I believed that my mother got married because it was the legally mandated time for her to do so. Here is how I assumed this worked: Three men had signed up to marry my mom. There were probably way more than three who WANTED to sign up, but each woman could only have three men. Then the men sat down in thrones in a jewel-encrusted pyramid, and my mom showed up at her court-appointed pyramid time, probably wearing cool sunglasses and carrying a handbag. Then she interviewed the three men for a while, and at the end, she wrote down the name of her favorite, and that was her husband.
I believed that when you cut off a lizard's tail, it turned into another lizard.
I believed that whales slept stacked on top of each other like Tetris blocks at the bottom of the ocean.

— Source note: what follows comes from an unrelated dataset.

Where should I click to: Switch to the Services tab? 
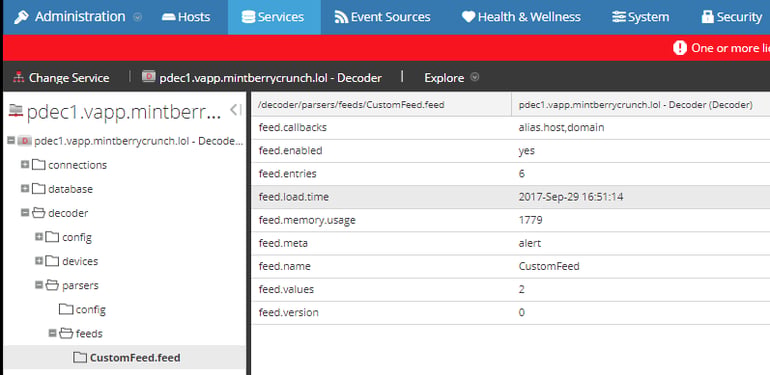coord(274,17)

I believed that all the red emergency buttons on elevators in the world were connected to the same central location, where a man in a red suit dealt with every single elevator emergency.
I know now that none of those things are true, but I don't have any memory of when I figured any of that out. It's like for years I'd been coloring grass in orange, and then quietly, while my back was turned, Life came in and erased the orange and replaced it with green.
I think a lot about what it would be like if suddenly all dogs could fly. Just one day, you wake up, and dogs are flying this way and that. A dog you were walking pulls you off the ground so he can get a squirrel on a power line. A dog in the kitchen flies to the top of the fridge and just sits there and barks idly until you feel her something interesting for a change.
We'd all freak out if dogs started to fly. Because dogs can't fly. Dogs are mammals, and mammals don't fly. If your dog started to fly, you would scream, and call the ASPCA. And maybe also a doctor for yourself.
But babies wouldn't freak out if dogs started to fly. A baby would just go, "Oh, OK. I guess dogs fly. I'll file that away in the cabinet of things I know to be true, alongside birds flying and ostriches not flying, and stoves being very hot sometimes and other times not being so hot." For a baby, dogs in flight is on par with literally everything else that happens. It's all a surprise, but also, paradoxically, not.
When you really think about it, just about the greatest miracle we know is the capacity our brain has to solve the puzzles it invents for itself. When I spend time with children, I feel almost jealous of their curiosity. The curiosity we experience when we are young -- the questions we ask that lead us to unwind these mysterious and magical explanations, far away from "science" and "logic" -- ought to be celebrated and enjoyed. Children, it turns out, are very open-minded. They would not be so surprised if a dog could fly.
We need more of that, because the truth is that dog-flight is not completely far-fetched ("fetched" pun intended). I mean, it is, but also, it isn't. For example, did you know that lightning can be produced in a volcanic plume? (Scientists call it a dirty thunderstorm.) Or that there is a microorganism called a phytoplankton that causes the water in Maldives to glow bright fluorescent blue, like the stars are in the ocean? Or that after floods in Pakistan, millions of spiders move into the trees there and turn them into cotton-web ghosts? Actually, this earth is more magical than adults really allow their brains to register most of the time.
I think we all believe in some kind of magic; in something inexplicable. The cynics say that science can explain everything. But I say that's just their version of magic.
My life now is about trying to find ways to sneak the color orange back into my pictures of grass. Just because, who knows? I still can't sleep with my feet under the covers. Maybe a part of my brain still believes that bones can melt into mush if they get too hot. And maybe that's not such a bad thing.